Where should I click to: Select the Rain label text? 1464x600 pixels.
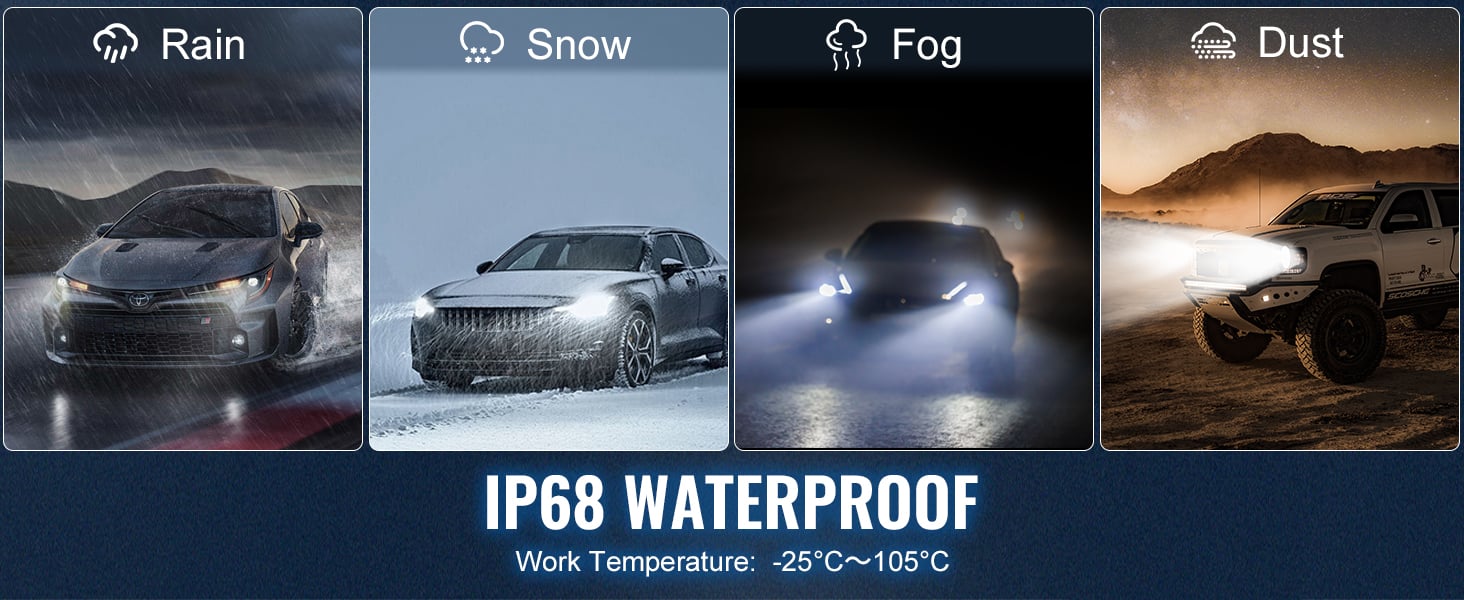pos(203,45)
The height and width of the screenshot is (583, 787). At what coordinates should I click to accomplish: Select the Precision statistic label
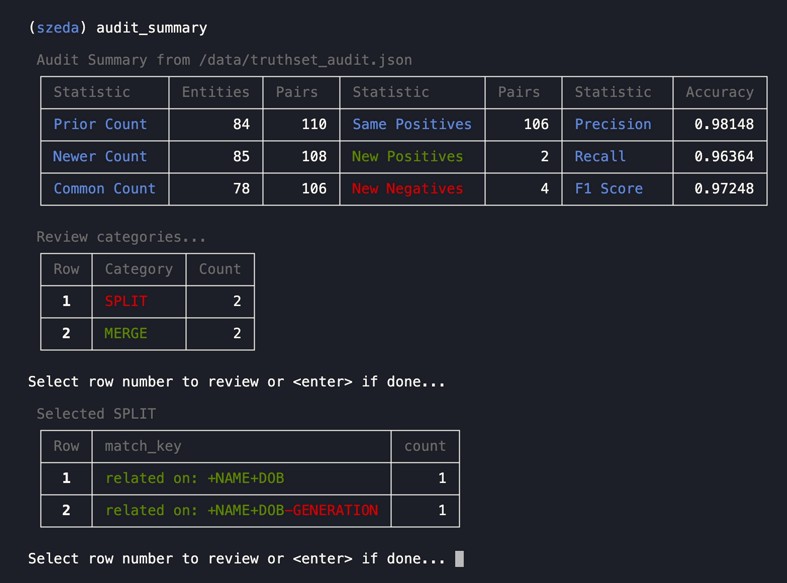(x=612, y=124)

━━━━

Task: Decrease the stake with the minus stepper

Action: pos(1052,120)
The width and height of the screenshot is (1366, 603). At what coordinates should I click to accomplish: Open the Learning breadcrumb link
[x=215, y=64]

━━━━

▶ _WHAT YOU ARE ASKED TO DO_
Render the records as a JSON list of strings, one string per line, starting with the line that contains "Where should I" and going on through the line that contains "(x=612, y=124)". Leave out blank lines and the pictures.

▶ _COMPLETE ANSWER_
[
  "Where should I click to: Select the Rain label text? 1464x600 pixels.",
  "pos(203,45)",
  "The height and width of the screenshot is (583, 787). At what coordinates should I click to accomplish: Select the Precision statistic label",
  "(x=612, y=124)"
]